The last few times I've been driving in GT5 with my, Fanatec GT2 and Clubsport Pedals, occasionally the accelerator seems to max out at around 75%.

I was using the RF dongle and thought it might be some interference, so I switched to the usb cable, same result.

Only fix I've found so far is to power the GT2 off and back on. All is well again.

This isn't going to work well in any online racing I do though, pausing is a little problematic :-)

Anyway, has anyone experience this phenomenon and/or have you found a fix? Or is it off to Fanatec CS?

Thanks!
 
Are you sure that everytime you start the game you press all the pedals down fully to calibrate them?

Wasn't aware that I need to calibrate them when I start the game. What do I do? Just press each pedal individually when the game starts up?

Thanks for the response!
 
I have the same setup (GT2 and clubsports) with the standard Porsche shifter permanently attached. So far I've never noticed this issue, but my wheel is only a couple of months old and I've been admittedly playing far more Forza than GT5.

I always use a USB cable though, not sure if that would make a difference.
 
I have the same setup (GT2 and clubsports) with the standard Porsche shifter permanently attached.
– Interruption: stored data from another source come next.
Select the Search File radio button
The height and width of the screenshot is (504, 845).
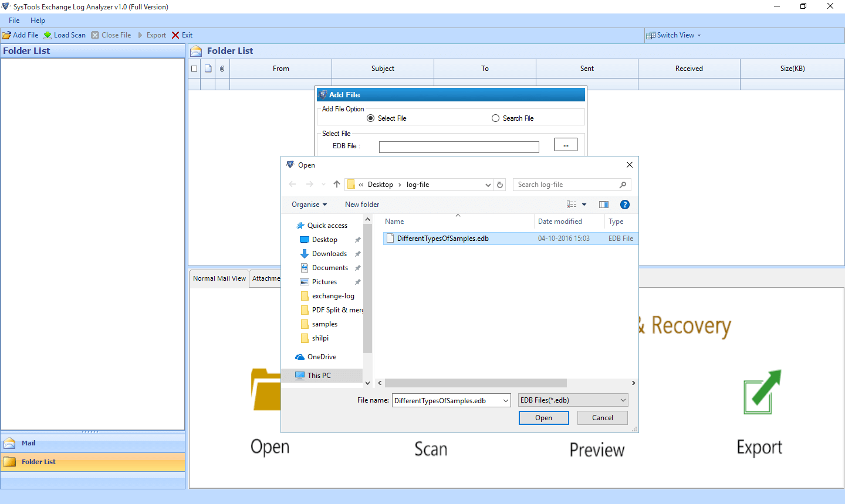pos(495,118)
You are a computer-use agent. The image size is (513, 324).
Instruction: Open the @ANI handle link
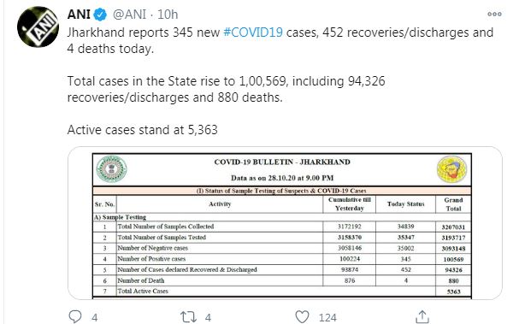[x=129, y=15]
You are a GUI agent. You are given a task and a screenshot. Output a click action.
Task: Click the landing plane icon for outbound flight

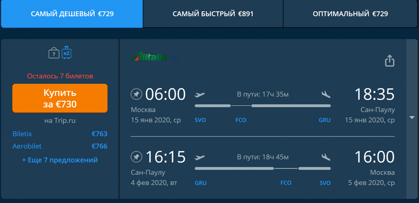coord(326,94)
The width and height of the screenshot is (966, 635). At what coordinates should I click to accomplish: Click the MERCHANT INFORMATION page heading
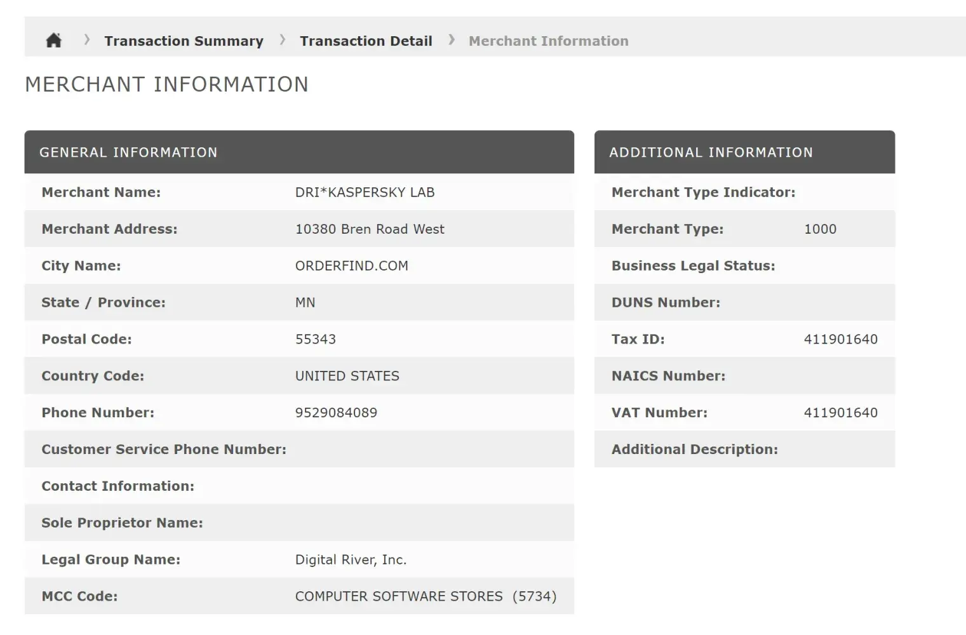(x=166, y=84)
So far I've never noticed this issue, but my wheel is only a couple of months old and I've been admittedly playing far more Forza than GT5.

I always use a USB cable though, not sure if that would make a difference.

No shifter on my setup and I am using the usb cable now. Wheel and pedals are only 5 or 6 months old.
 
No shifter on my setup and I am using the usb cable now. Wheel and pedals are only 5 or 6 months old.

Mine are the SAME age. I am experiencing similar issues. But mine is the clutch now stays fully engaged/open, and when connected to the wheel, messes up wheel calibration. PC, only the clutch issue.

I am in contact with support. But, since they are SO busy with requests, it will be a few days til I hear back. But, there CS is much improved, and email them, you will hear something within 1 week as long as you follow their list.
 
No shifter on my setup and I am using the usb cable now. Wheel and pedals are only 5 or 6 months old.

I forgot to mention something else, though: When I first got my clubsports there was a bit of a creak/hinder in the movement of the accelerator at around 90%. Sometimes I would push it that far and think it was completely pressed, then only afterwards realise that there was another 10% of pedal movement to go.

In my case this was with the pedal set so that both bolts in the throw were right up by the pedal surface, and the spring was at the least pressured setting. I rotated one of the bolts down, increasing spring tension, and this caused the accelerator pedal to have a smooth throw all the way from 0-100%. Of course, this shouldn't have happened, but it all looks good so I couldn't see why there was something strange happening at 90% with the spring on least tension.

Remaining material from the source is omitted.